L’ordine sarebbe incostituzionale, quindi abbiamo un provvedimento esecutivo che ha sortito il suo effetto grazie proprio al fatto di essere immediatamente eseguibile, che si va a scontrare con delle regole sedimentate che dicono che quell’ordine non poteva essere scritto così o contenere quelle disposizioni. Delle due ipotesi di scuola che si possono avanzare, seguendo strettamnte la logica, la prima è che vi fosse un’ignoranza di legge. Difficile anche solo immaginarlo. La seconda è che pur in presenza di una forzatura della regola e quindi di doversi trovare di fronte a una discussione giuridica, la presidenza Trump abbia deciso comunque di far accadere delle cose, fatti reali di negazione dei diritti, che dimostrano anche solo nell’arco di poche decine di ore quale sia l’effetto pratico nella vita quotidiana e reale.

I social sono ricchi di testimonianze di studenti, professionisti, personalità che stanti queste condizioni non potranno volare negli Usa, o che hanno ricevuta già dalle loro compagnie aeree la notizia di cancellazione di biglietti e destinazione.
Se a questo aggiungiamo il taglio della metà della quota di rifugiati siriani che verranno accolti negli Usa il messaggio è più che mai evidente.

Non c’è il solo egoismo, che con una politica strettamente protezionista lega a meraviglia; qui c’è una concezione di visione del mondo che viene scavalcata da una visione che si concentra sulle capacità statunitensi e che per affermarsi inaugura traumi difficili da riassorbire, poi, in chiave sociale.

Il segnale di ‘resistenza’ come l’ha chiamata un personaggio noto come Bruce Spreengtseen, lo abbiamo recepito dentro quella folla che ha sfilato nella Marcia delle donne.
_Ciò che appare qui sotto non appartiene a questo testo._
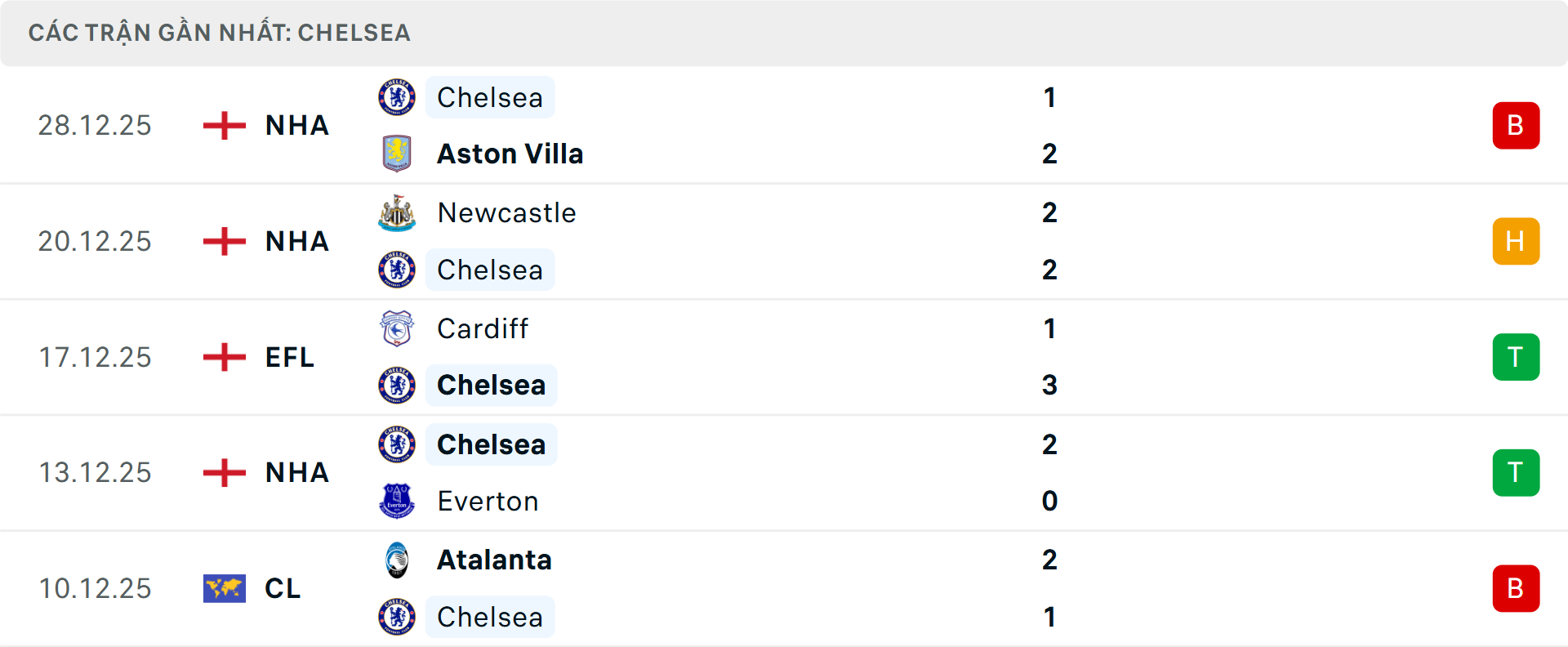Screen dimensions: 1568x647
Task: Click the Atalanta club crest
Action: (x=397, y=560)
O davanti all’aereoporto, esigendo la liberazione dei trattenuti, verrebbe da scrivere sequestrati.
Ma si tratta di una resistenza che compete, certamente, ai cittadini statunitensi, dove il gioco democratico del ‘Trump ha vinto’ regge, con una sfumatura fondamentale e cioè che anche se Trump ha vinto le elezioni, la minoranza, che in numeri reali sarebbe maggioranza,  ha il diritto di manifestare il proprio dissenso e di andarlo a manifestare sotto i palazzi o i luoghi simbolici che riescano a far arrivare il messaggio alle orecchie del neo-presidente.

CI RIGUARDA

Questa dinamica scellerata e sciagurata arriva come un’onda di piena sulla bella addormentata nel bosco del populismo di destra. L’Europa, se avessimo davvero un’Europa, sarebbe in maniera naturale il luogo dove dimostrare e raccontare il contrario di questo inizio di presidenza statunitense, tutto da dimenticare. L’Europa dei cittadini, non dei capitali, l’Europa di una ritrovata solidarietà, non dei muri egoisti e della mancanza di umanità e rispetto di cui ci parlano le gabbie e le prigioni, anche senza lucchetti, in cui abbiamo relegato chi scappa e arriva su un nuovo territorio.
La direzione che Trump ha indicato ci riguarda e ci pone nelle prime fila di chi si oppone a una serie di scandalose decisioni, che sono state annunciate emesse in opera per farci assaggiare come sarà, per farci vedere quello che potrebbe andare sempre peggio.
Diranno a chi si oppone, che è fuorilegge. Oggi fuorilegge pare esserlo soltanto quell’ordine esecutivo. Ma il potere gioca in casa. Per questo occorre essere all’altezza, più di quanto non sia mai stato fatto.